Phase II trials were then undertaken in attempt to treat human breast cancer. In these trials, POH showed no anti-cancer effect at all and it was removed from the experimental therapeutic pipeline. What went wrong?
POH lessons
The first lesson from the POH failure is this: It always is risky to extrapolate experimental results from rodents to humans. Simply because a rodent malignancy occurs in the same tissue as human cancer does not mean that it is the same type of cancer in both species. Rodent cancer models, like the one employed in the POH experiments, use genetically homogeneous inbred animals and the experimental cancer arises from a single, artificial genetic cause. In contrast, human cancers occur in a genetically diverse population and are initiated by many different genetic events. Thus, there is significant risk of failure when human trials are based on the results of a single animal disease model.
Second, the mechanism of action of POH was insufficiently established before the clinical trials were initiated. The data were not adequately repeated and were weak to begin with. In fact, while the clinical trials were underway, another lab found that POH actually affects a completely different biochemical mechanism than originally believed, and the original results were wrong. Importantly, the correct mechanism of POH anti-cancer activity may only be relevant for a small subset of human breast cancers and more important in other malignancies.
Since the proper mechanism of action of POH was not accurately established and the rat cancer model was inadequate to generalize to human breast cancer, the human trials were not targeted for the appropriate malignancy and thus doomed to fail.

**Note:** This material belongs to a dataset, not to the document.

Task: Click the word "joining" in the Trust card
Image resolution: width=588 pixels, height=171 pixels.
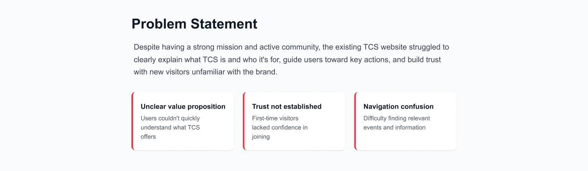Action: pyautogui.click(x=261, y=137)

Yet, the risks of failure were discernable before the POH clinical trials began. Critical laboratory data were weak, the rat cancer model was too narrowly focused and untested, and the clinical trials were initiated too early. These warning flags could have been picked up by an objective reviewer who understood the science.
Evaluating science
I sometimes am called upon to evaluate the science behind products and technologies at a similar stage of development as POH was when it entered clinical trials — that is, the technology shows great promise based on lab and animal studies, but no one knows if it will work in humans. This is a high-risk, make-or-break juncture in the long process of taking a science idea to market.
The difficulty in identifying the warning flags at this critical stage of development is that each technology will have its own unique warning flags that portend possible failure. Furthermore, there likely are as many or more different types of warning flags as there are technologies to be developed.
Therefore, the first and obvious requirement in any technology analysis is to seek the input from a professional who has good knowledge of the science. But doesn’t this beg the question: who has better understanding of the technology than the scientists who developed it and aren’t they already telling you it is sound?
This brings me to the second, and equally important, requirement for any technology analysis — it must be objective.
An objective, informed opinion is critical for thorough due diligence, and I submit this is almost impossible to do by a non-scientist, or even by a scientist who is invested in the success of the technology. It is as hard to realistically see flaws in one’s pet project as in one’s own children.